2.7. Areas of uncertainty
2.7.1. Cardiovascular risk and testosterone treatment
Summary recommendation
The quality of evidence regarding the cardiovascular safety of TRT in LOH has been low. However, the most recent data have shown that testosterone treatment in older men with hypogonadism and at increased cardiovascular risk is safe, at least in terms of major adverse cardiac events. Nevertheless, a thorough evaluation of the patient's CV risk prior to TRT is mandatory, as is strict compliance with prescription guidelines regarding dose and treatment monitoring. CV risk must be re-evaluated during TRT, and patients should be informed about the lack of definitive studies on TRT's long-term effects (>3 years). TRT must not be offered as a cardio prevention therapy to frail older men until better outcome data are available.

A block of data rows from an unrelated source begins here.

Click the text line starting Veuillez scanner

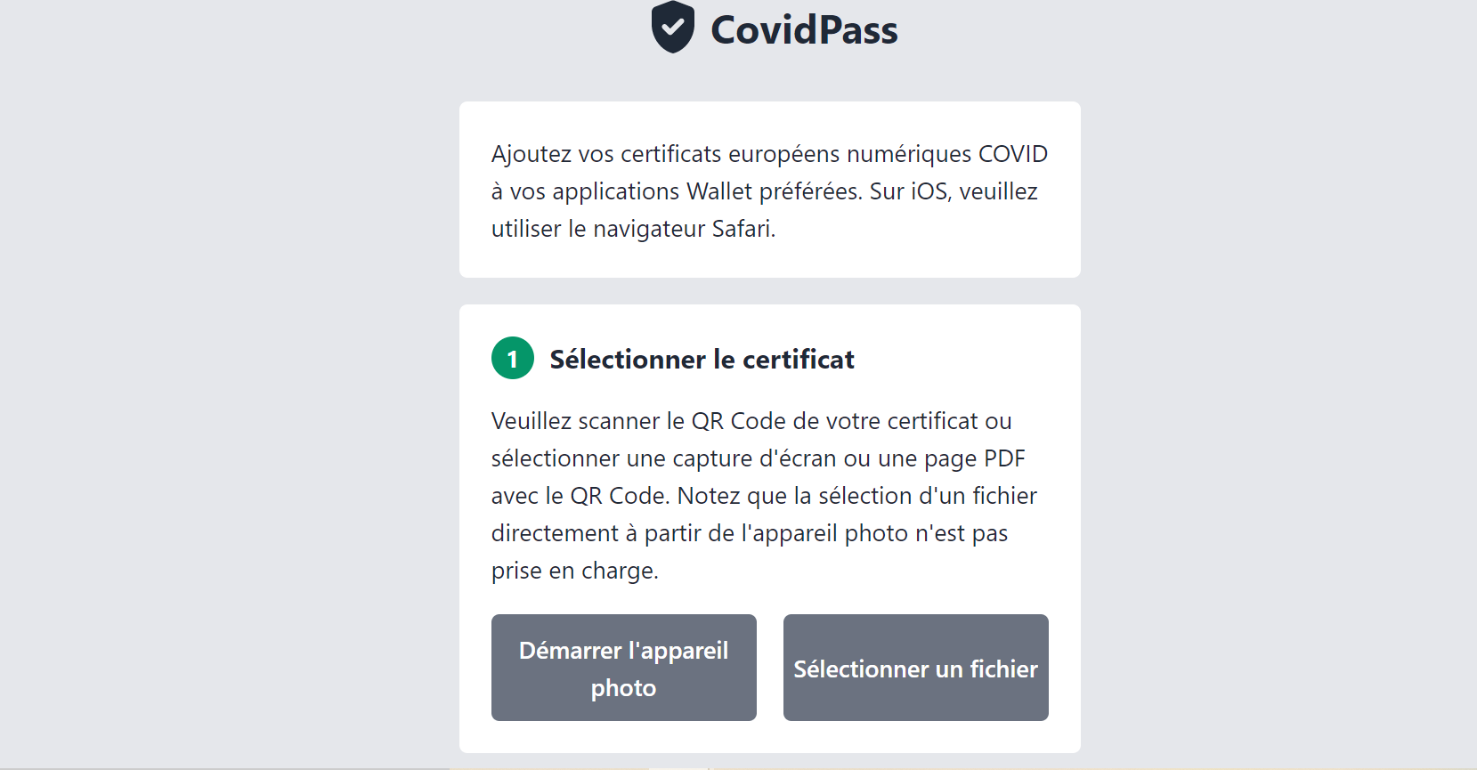751,421
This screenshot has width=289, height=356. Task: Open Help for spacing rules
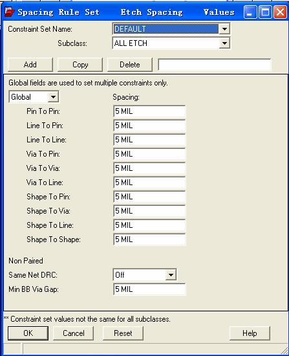pyautogui.click(x=250, y=333)
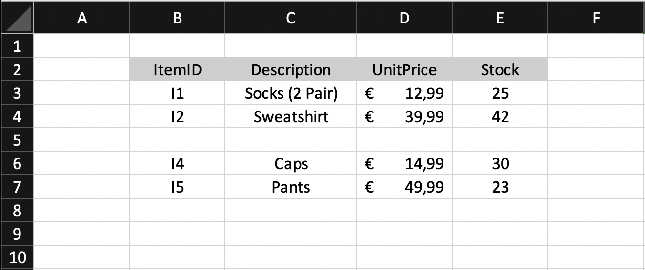This screenshot has width=645, height=270.
Task: Click the UnitPrice header cell
Action: (404, 69)
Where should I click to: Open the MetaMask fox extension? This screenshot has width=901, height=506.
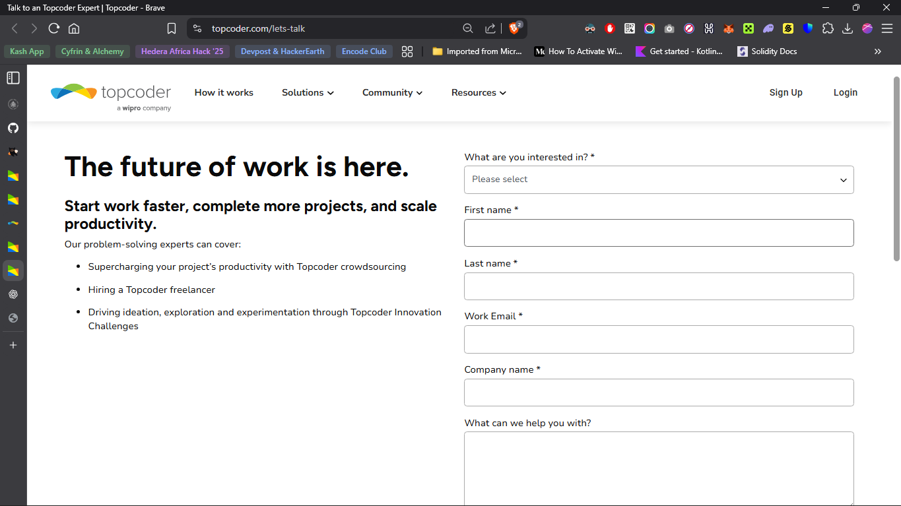click(729, 28)
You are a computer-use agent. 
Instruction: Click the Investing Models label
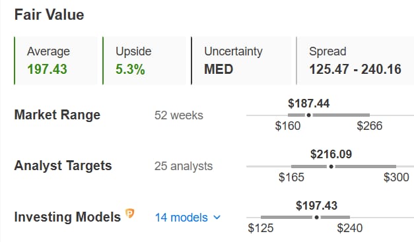[67, 217]
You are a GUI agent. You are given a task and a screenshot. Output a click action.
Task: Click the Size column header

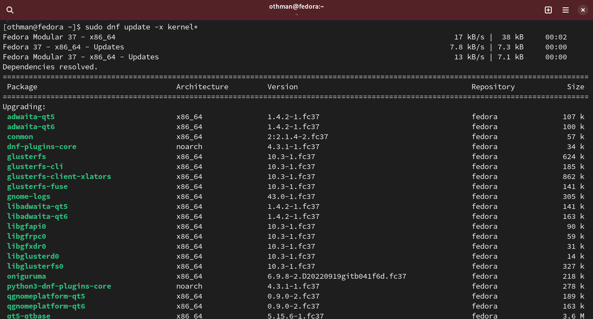point(575,87)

2.8. Prostate health and testosterone treatment
Summary recommendation
TRT may be considered in hypogonadal men with a history of previous low-risk, localized CaP (Gleason score <7, pT1–2, preoperative PSA <10 ng/mL) who have constantly undetectable PSA concentrations after a radical prostatectomy; however, close monitoring is mandatory.TRT should not be avoided in men with hypogonadism and benign prostate hyperplasia/LUTS; however, caution should be paid to those with severe LUTS (IPSS >19).
2.9. How to treat
Summary recommendation
There is no clear maximum duration for TRT. Short-acting transdermal preparations should be the preferred method of administration for older men, due to the avoidance of liver metabolism, a lower complication rate, in particular regarding polycythemia, and the possibility of prompt withdrawal if required. Injectable forms of T may be considered if transdermal TRT has proven beneficial and safe in a given patient. In cases suggestive of functional hypogonadism, withdrawal or substitution of detrimental factors should be advised when possible, and in overweight or obese patients, weight loss by any means combined with exercise should be the first-line recommendation, possibly supported with TRT to augment the effects and reinforce the patient's commitment to lifestyle modifications.
2.10. Monitoring schedule
Summary recommendation
Older men on TRT should be monitored at 3, 6, and 12 months after initiation and yearly after that. Evaluation should include the assessment of clinical response, and measurement of tT concentrations, hematocrit, and PSA. BMD should be assessed using DXA and follow-up may be at one year or up to 5 years according to the patient's fracture risk. The monitoring schedule is summarised in Fig. 3.
3. Conclusions
The identification of clear, evidence-based indications for treating LOH remains an unmet need. An individualized, tailored approach is strongly recommended when considering hormone replacement therapy. TRT has shown the potential to reduce age-related comorbidities and improve quality of life. However, there are multiple areas of uncertainty and a need for large-scale, prospective, adequately powered RCTs specifically designed to examine the efficacy of TRT and its safety particularly in relation to metabolic and bone health, and prostate disease.